Biografi Raden Adjeng Kartini ( Ibu Kita Kartini )

Raden Ajeng Kartini (Raden Adjeng Kartini Djojo Adhiningrat, atau R.A. Kartini, di Indonesia biasa disebut Ibu Kita Kartini) adalah seorang wanita bangsawan jawa atau disebut keluarga ningrat dan dikenal sebagai pelopor dan pembela hak-hak perempuan pribumi. Pada waktu itu perempuan tidak boleh masuk sekolah, kecuali hanya dari keturunan ningrat atau keluarga bangsawan saja yang diperbolehkan masuk sekolah.

ra-kartini
G.R.A.Y. Kartini Djoyo Adhiningrat (Gusti Raden Ayu Kartini Djojo Adhiningrat)

Ringkasan:

Raden Adjeng Kartini lahir pada hari Senin Pahing, 21 April 1879, di Mayong, Kabupaten Jepara, Jawa Tengah.

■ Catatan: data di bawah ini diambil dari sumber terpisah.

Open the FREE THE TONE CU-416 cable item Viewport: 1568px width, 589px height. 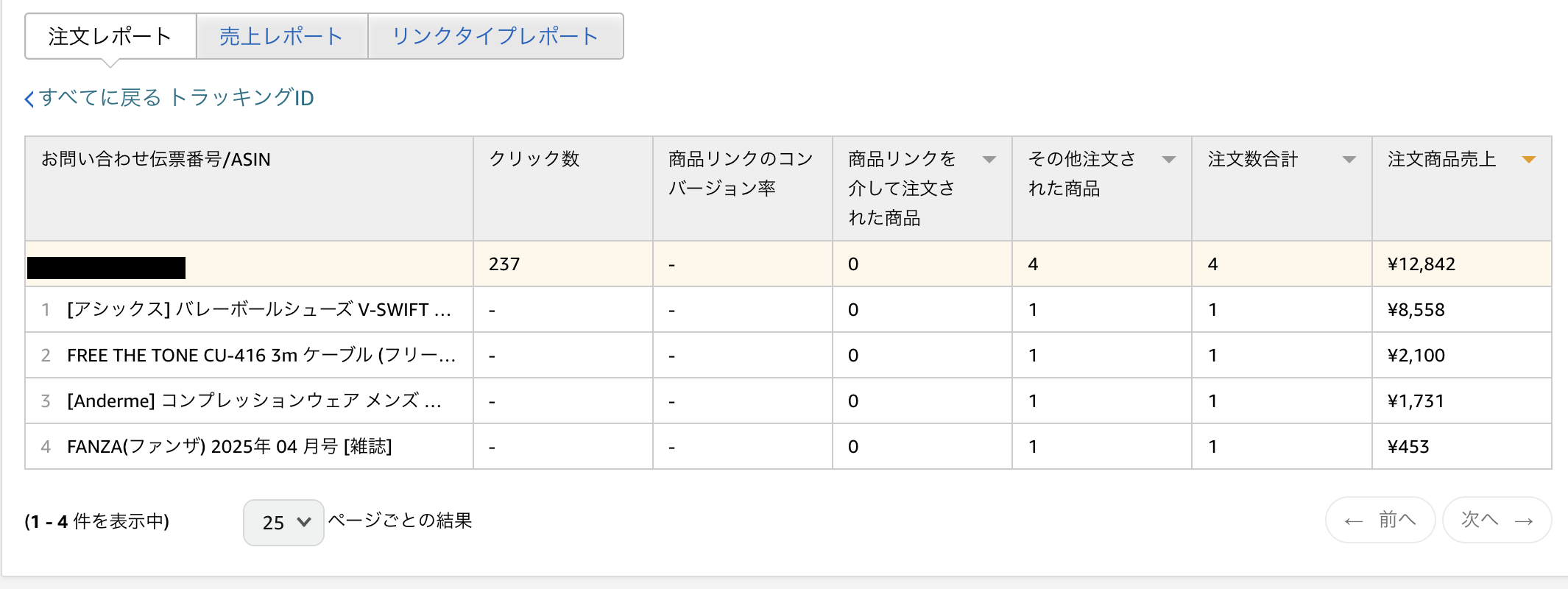tap(261, 356)
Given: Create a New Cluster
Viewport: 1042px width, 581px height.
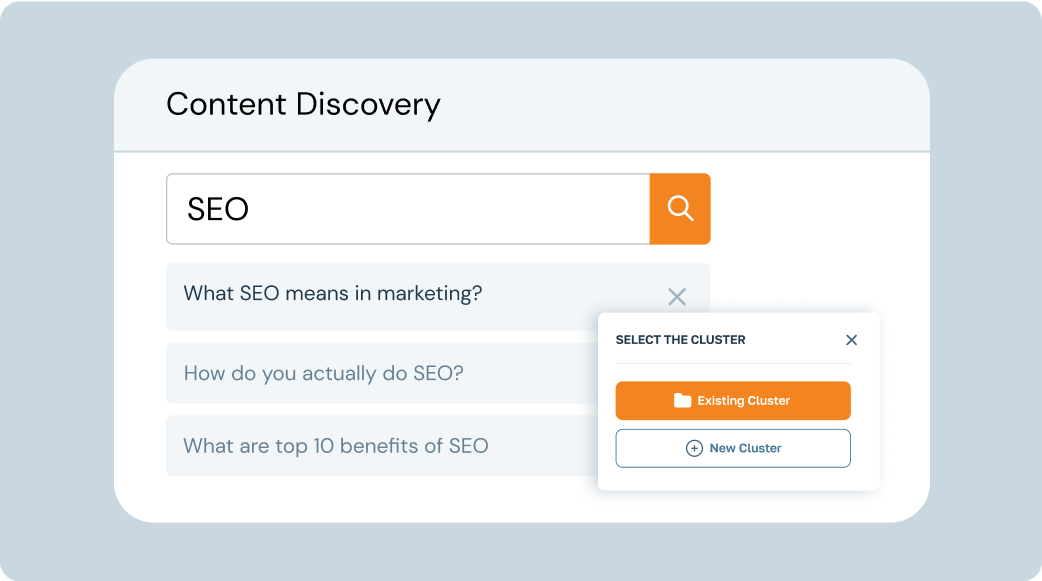Looking at the screenshot, I should tap(733, 448).
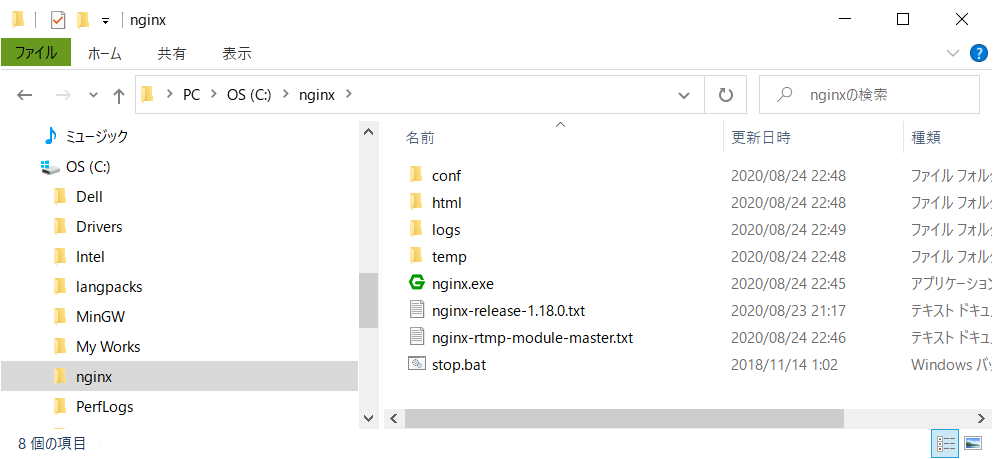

Pada tahun 1903, ia membuka sekolah dasar Indonesia pertama untuk anak-anak perempuan pribumi yang tidak didiskriminasi berdasarkan status sosial. Dia menjalin hubungan dengan para pejabat kolonial Belanda dalam rangka untuk mewujudkan emansipasi perempuan jawa hingga wafatnya di usia 25 tahun, yaitu pada 17 september 1904 di Kabupaten Rembang, Jawa Tengah. Pada tahun 1911, surat-suratnya diterbitkan.

sekolah-kartini
Sekolah Kartini Batavia (1925)

Tahun-tahun awal

Raden Adjeng Kartini lahir pada tanggal 21 April 1879, di Desa Mayong, Jawa Tengah, Indonesia. Ibunya Kartini bernama M.A. Ngasirah, adalah putri ulama dari kalangan rakyat biasa (Nyai Haji Siti Aminah dan Kyai Haji Madirono, seorang guru agama di Telukawur, Jepara).

Sedangkan ayahnya Kartini bernama Raden Mas Adipati Ario Sosroningrat, adalah seorang bangsawan jawa (seorang patih yang kemudian diangkat sebagai bupati Jepara) yang bekerja untuk pemerintah kolonial Belanda. Sehingga Kartini mendapatkan kesempatan untuk masuk sekolah belanda ketika menginjak usia 6 tahun. Ternyata sekolah telah membuka matanya untuk mewujudkan cita-cita seperti Barat.

ra-kartini-kecil
R.A. Kartini masih kecil berusia 6 tahun dengan bunga melati terselip di telinga

Selama masa tersebut, Kartini juga mengambil pelajaran ketrampilan menjahit dari istri lain seorang bupati, yaitu Ny Marie Ovink-Soer. Nyonya Ovink-Soer menyampaikan pandangan feminis kepada Kartini, karena hal itu berperan penting dalam menanam benih aktivisme untuk Kartini di kemudian hari.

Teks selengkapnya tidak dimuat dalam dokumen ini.